**Entries shown**
■ ■ ■

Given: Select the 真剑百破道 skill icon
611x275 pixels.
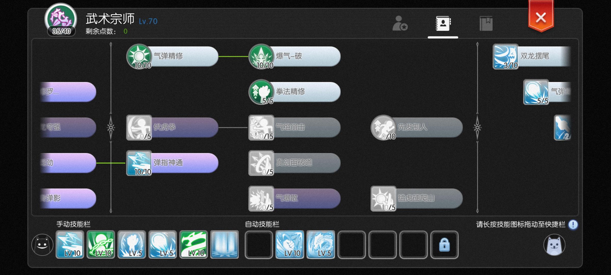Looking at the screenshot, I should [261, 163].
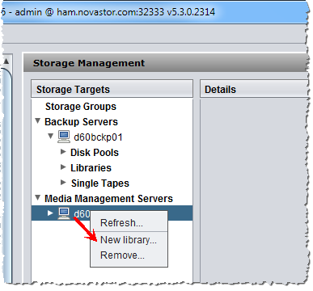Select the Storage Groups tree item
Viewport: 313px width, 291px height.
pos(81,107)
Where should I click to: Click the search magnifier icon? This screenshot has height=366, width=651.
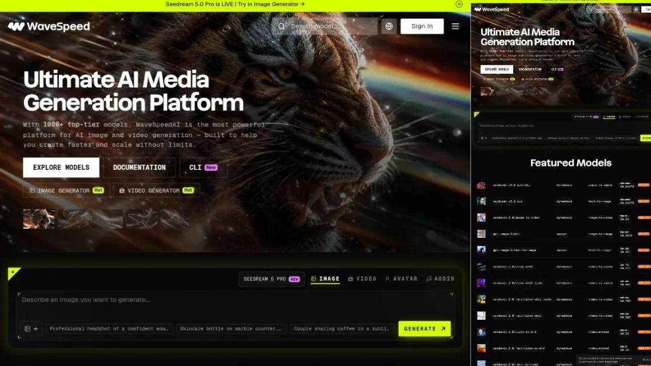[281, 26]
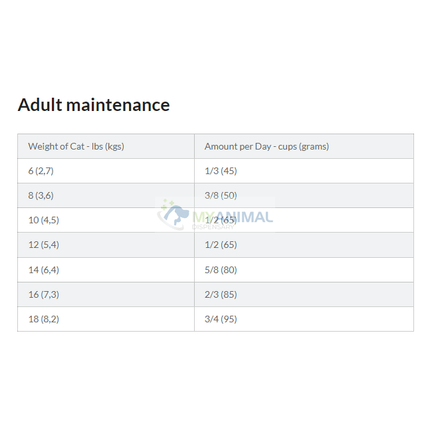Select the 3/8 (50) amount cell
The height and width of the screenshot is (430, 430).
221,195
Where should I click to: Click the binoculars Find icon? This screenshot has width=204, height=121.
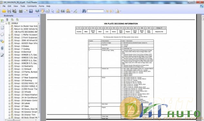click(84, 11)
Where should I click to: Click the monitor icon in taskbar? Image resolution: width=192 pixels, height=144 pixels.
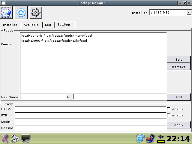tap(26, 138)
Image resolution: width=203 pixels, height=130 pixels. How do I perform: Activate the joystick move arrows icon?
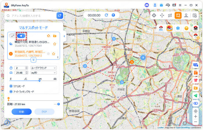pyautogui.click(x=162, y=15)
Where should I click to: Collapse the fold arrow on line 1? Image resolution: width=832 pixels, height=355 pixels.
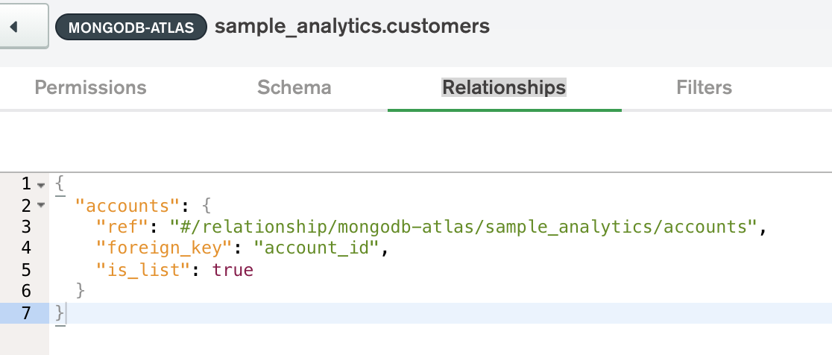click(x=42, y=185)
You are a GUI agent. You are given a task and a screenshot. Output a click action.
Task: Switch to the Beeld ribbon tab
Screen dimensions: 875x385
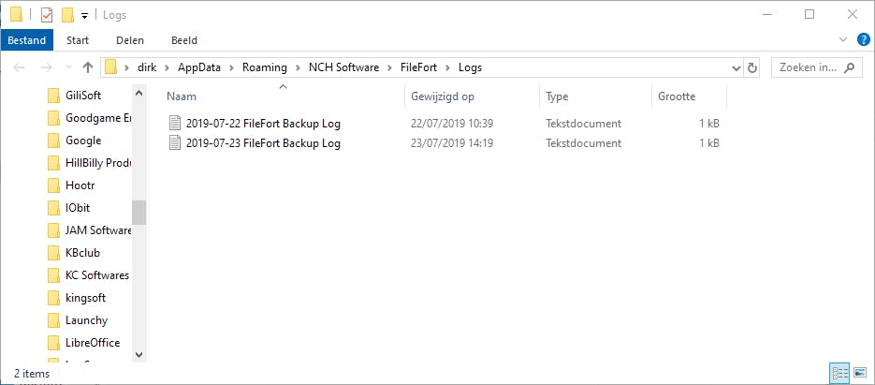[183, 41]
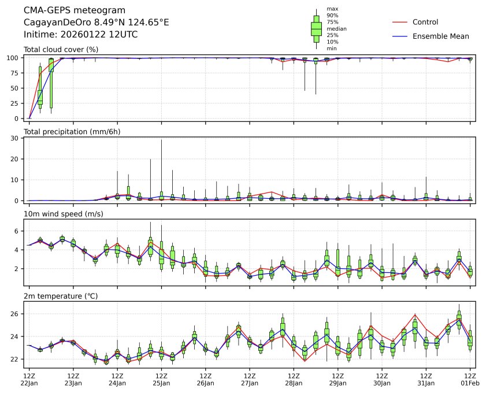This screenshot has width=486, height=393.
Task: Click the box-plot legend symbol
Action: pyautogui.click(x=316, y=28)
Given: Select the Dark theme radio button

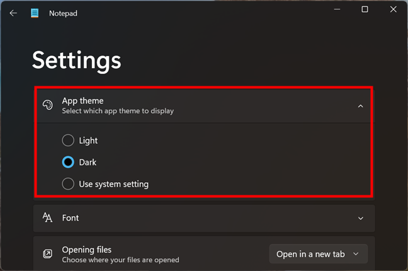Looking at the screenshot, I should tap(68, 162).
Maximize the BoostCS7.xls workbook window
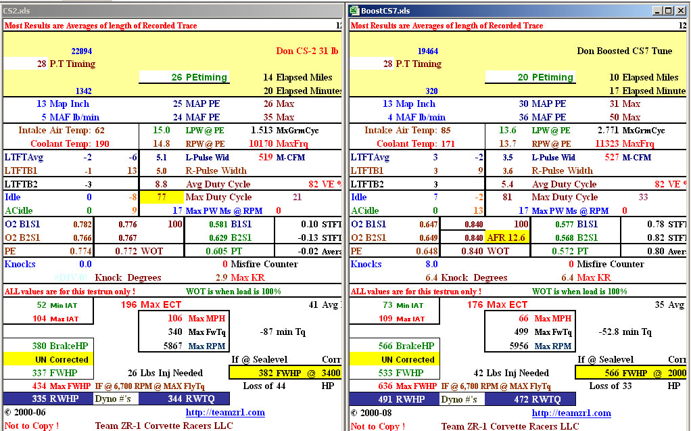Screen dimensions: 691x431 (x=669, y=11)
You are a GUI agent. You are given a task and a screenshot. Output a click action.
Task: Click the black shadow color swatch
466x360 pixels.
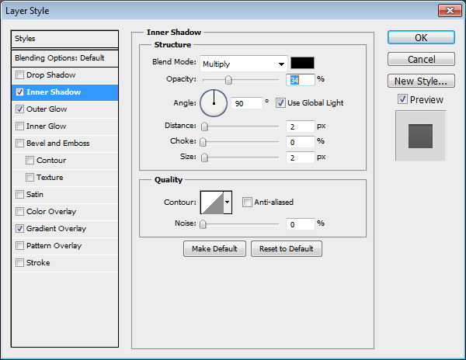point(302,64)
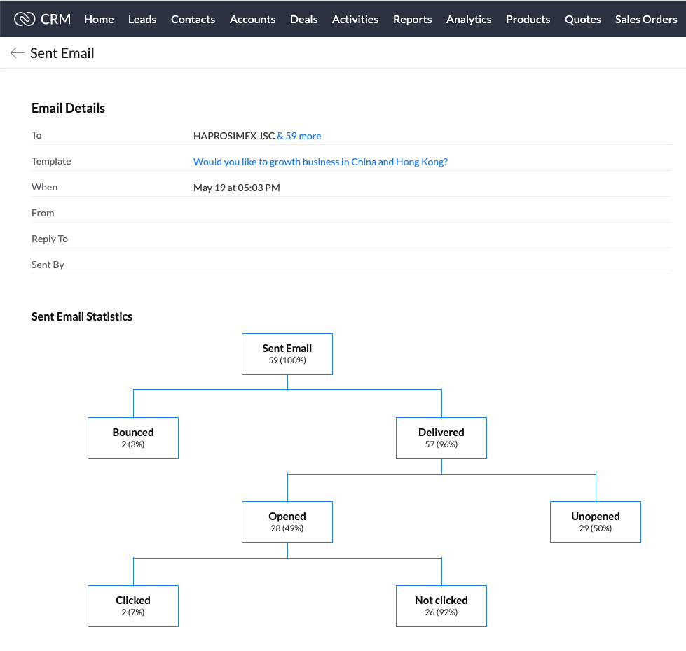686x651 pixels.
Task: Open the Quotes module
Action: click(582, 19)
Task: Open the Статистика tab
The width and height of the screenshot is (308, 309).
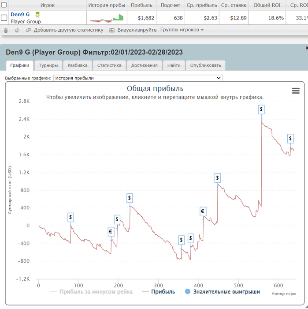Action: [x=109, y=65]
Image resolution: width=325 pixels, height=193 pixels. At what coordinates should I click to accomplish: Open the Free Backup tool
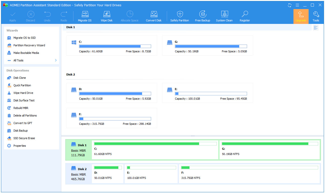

■ ■ ■

**What to work on**
Output the material above exactly as written and drop any images it holds.

**Problem solution**
Given: Select the 真剑百破道 skill icon
611x275 pixels.
Looking at the screenshot, I should [261, 163].
Select the Storage Groups tree item
Viewport: 313px width, 291px height.
pos(81,107)
Where should I click to: Click the search magnifier icon? This screenshot has height=366, width=651.
[281, 26]
Select the 3/8 (50) amount cell
The height and width of the screenshot is (430, 430).
221,195
Where should I click to: Click the binoculars Find icon? This screenshot has width=204, height=121.
click(84, 11)
Where should I click to: Click the monitor icon in taskbar? Image resolution: width=192 pixels, height=144 pixels.
tap(26, 138)
Image resolution: width=203 pixels, height=130 pixels. How do I perform: Activate the joystick move arrows icon?
pyautogui.click(x=162, y=15)
Where should I click to: Collapse the fold arrow on line 1? Image resolution: width=832 pixels, height=355 pixels.
click(x=42, y=185)
You are a GUI agent. You are given a task and a screenshot. Output a click action.
Task: Switch to the Beeld ribbon tab
Screen dimensions: 875x385
[183, 41]
This screenshot has width=486, height=393.
Task: Click the box-plot legend symbol
Action: pyautogui.click(x=316, y=28)
Given: Select the Dark theme radio button

Looking at the screenshot, I should tap(68, 162).
Maximize the BoostCS7.xls workbook window
Screen dimensions: 691x431 (x=669, y=11)
You are a GUI agent. You are given a task and a screenshot. Output a click action.
Task: Click the black shadow color swatch
466x360 pixels.
point(302,64)
686x651 pixels.
Task: Open the Quotes module
Action: click(582, 19)
Task: Open the Статистика tab
The width and height of the screenshot is (308, 309).
Action: [x=109, y=65]
Image resolution: width=325 pixels, height=193 pixels. At what coordinates should I click to accomplish: Open the Free Backup tool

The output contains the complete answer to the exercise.